4 of 349 comments (clear)

  1. Pretty cool .. by All+Names+Have+Been · · Score: 4, Informative

    ... Except that it's more of a shuffler than a walker. Still, some cool hacking went into this thing.

    In case of a late-night Slashdotting, I've got a copy of the movie stashed temporarily: robo movie

  2. Reason why it shuffles and doesn't walk by taneem · · Score: 5, Informative

    It takes too much power to drive actuators to raise the feet off the ground. A lot more energy efficient to use the wheels. Of course, it's a lot more complicated to build a walking mech too, and what they've built thus far is remarkable already. Still, they take a hit in terms of agility - this mecha ain't going nowhere fast. Now it needs a jetpack...

  3. Do the Shuffle by MDMurphy · · Score: 5, Informative

    While it has legs, it's really a stretch to call this walking.
    Now this is a walker: http://www.plustech.fi/Walking1.html
    Video: http://www.plustech.fi/WalkingVideo.html

    Yes, it has more than 2 legs, but at least they come off the ground and wouldn't be stopped dead in it's tracks by a speed bump.

    The walker reference probably came from it's gait, it looks like an old man in slippers while pushing a walker in front of him.

  4. Sadly, unlikely to ever happen by DG · · Score: 4, Informative

    Disclaimer: I'm a retired real-life Armoured officer - and incidently, a former hard-core Battletech (board game!) player.

    Sadly, there's a few reasons why we're unlikely to ever see 'mechs striding the landscape:

    1) Vulnerability. Modern anti-armour weapons, especially guns, are insanely powerful. The 120mm gun in the M1A2, when equipped with the latest APFSDS ammo, has a muzzle velocity of over 1800 m/s, and a penatrative capacity of 960mm of Rolled Homogeneous armour - yes, nearly a full metre of solid steel. 1 cubic metre of steel weighs roughly 17,000 lbs

    Tanks get away from this by using armour that has greater protection capacity at thinner thicknesses, and heavily armouring only the portions of the tank likely to see fire - the turret, and the front of the tank. Tank commanders are heavily trained to use terrain and situational awareness to keep the armour pointed at the enemy. The punishments for getting caught "tracks up to the world" or "broadsides" were severe (although not as severe as what the enemy could dish out)

    Ideally, the only part of the tank visible to the enemy at any given point in time is the gun muzzle and the front of the turret.
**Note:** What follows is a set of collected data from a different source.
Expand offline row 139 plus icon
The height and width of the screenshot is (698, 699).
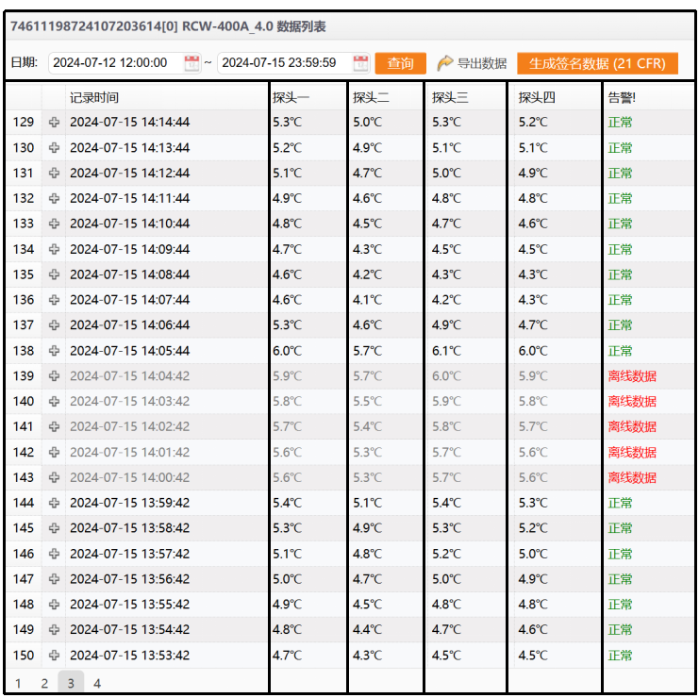click(x=54, y=376)
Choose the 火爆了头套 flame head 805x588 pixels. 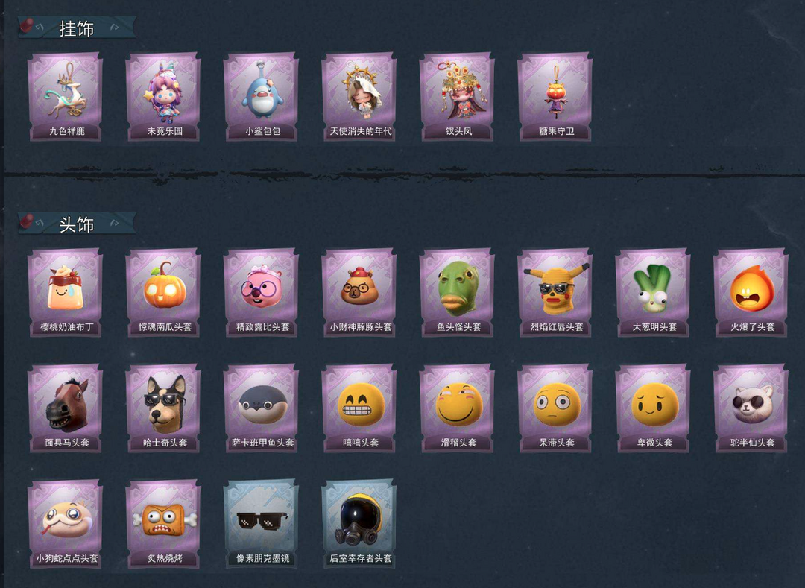click(752, 292)
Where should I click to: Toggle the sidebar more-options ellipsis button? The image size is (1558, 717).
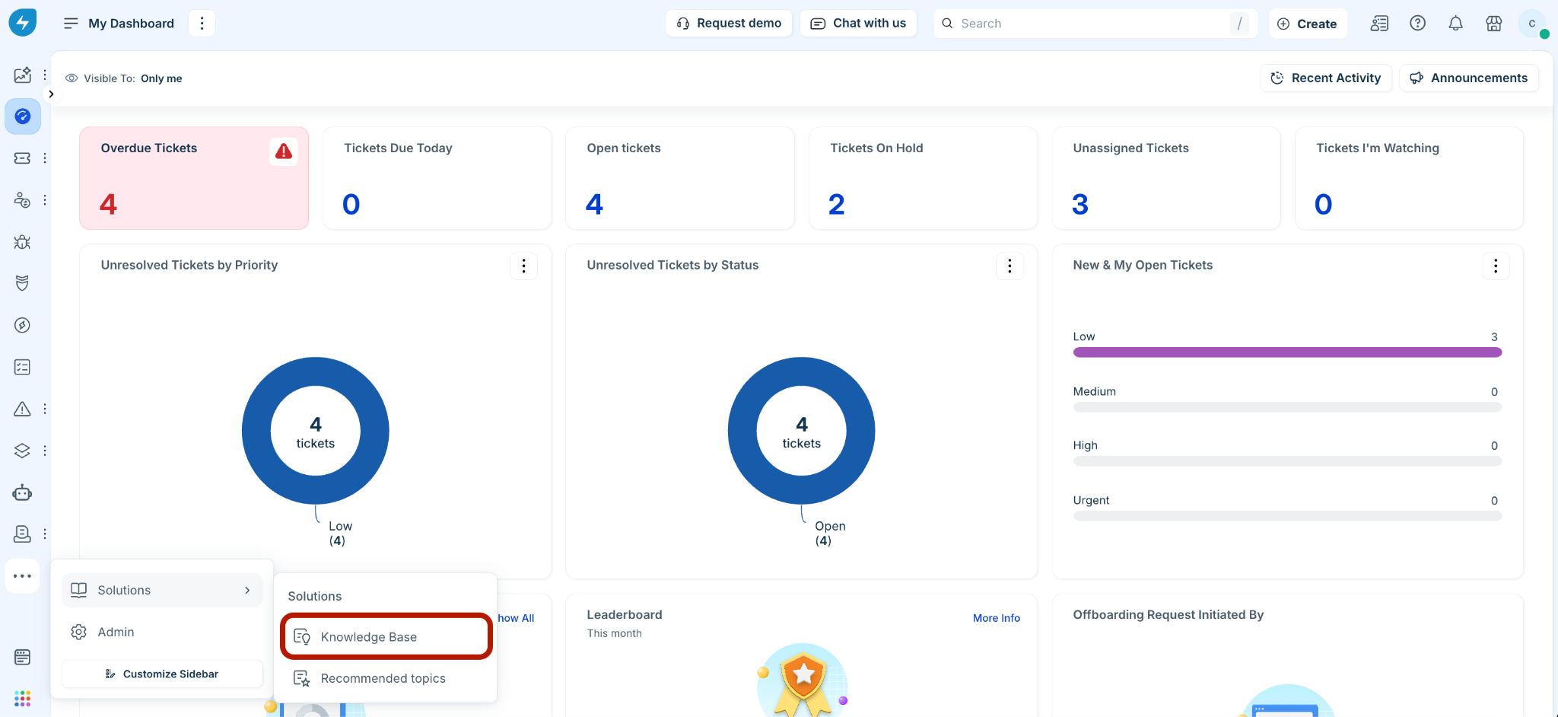coord(23,576)
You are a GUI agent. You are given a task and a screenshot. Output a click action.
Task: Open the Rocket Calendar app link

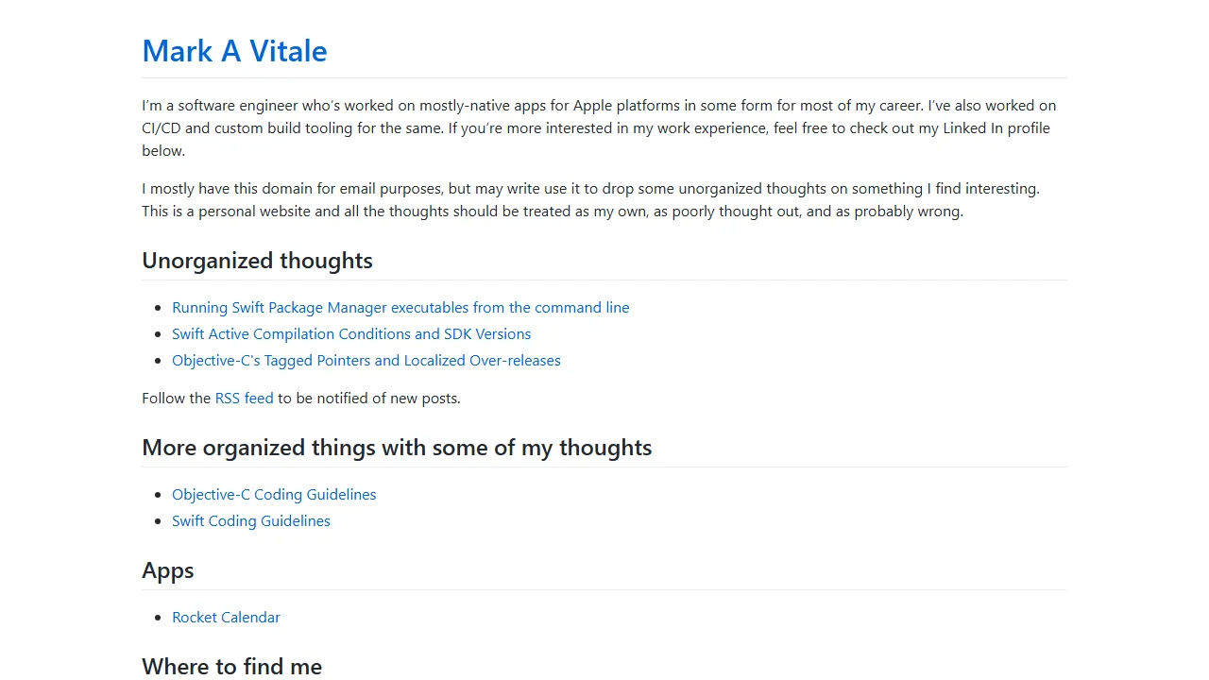[x=226, y=618]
    Effectively, the armour on the turret is worth about 800-900mm of RHA, and the glacis is between 500-600mm. The sides, top, and rear are much, much less - and the way that you generate those high effective thicknesses is through the use of super-dense materials like depleted uranium - lighter than the equivelent resistive thickness of steel, but still not exactly light.

    Your Atlas, even if the front arcs are more heavily armoured than the rear, stands so much taller than a tank that concealment and the use of terrain will be much tougher, if not impossible. That means that the forward arcs will have to be *at least* as well armoured as the turret of an M1, and it has a MUCH larger surface area to cover. That's going to weigh a LOT more than 100 tons.

    2) Mobility: Given the massive weight of the chassis (dictated by the armour it needs to carry) and the high ground pressure (dictated by the bipedal form factor) this thing is going to tear up terrain like nobodies' business. Tanks, with low ground pressure and (typically) rubber-padded tracks, still rip the shit out of roadways and open country. Your Atlas is going to be far, far worse. It will be difficult to move any number of them from place to place without transforming the roadway into an untraversable morass, and bridges will be right out of the question.

    Even assuming ideal conditions, mobility is still going to suffer. In a world dominated by line-of-sight projectile weapons, the proper place for a biped is on his stomach - or squatting. Soldiers walk and run, yes - but only for short distances. A quick burst of speed to the next position of cover, and then dive on your face.

    I doubt your Atlas will dive more than once.

    There are other reasons... but the basic problem is one of scale. Bipeds do not scale well past a certain size.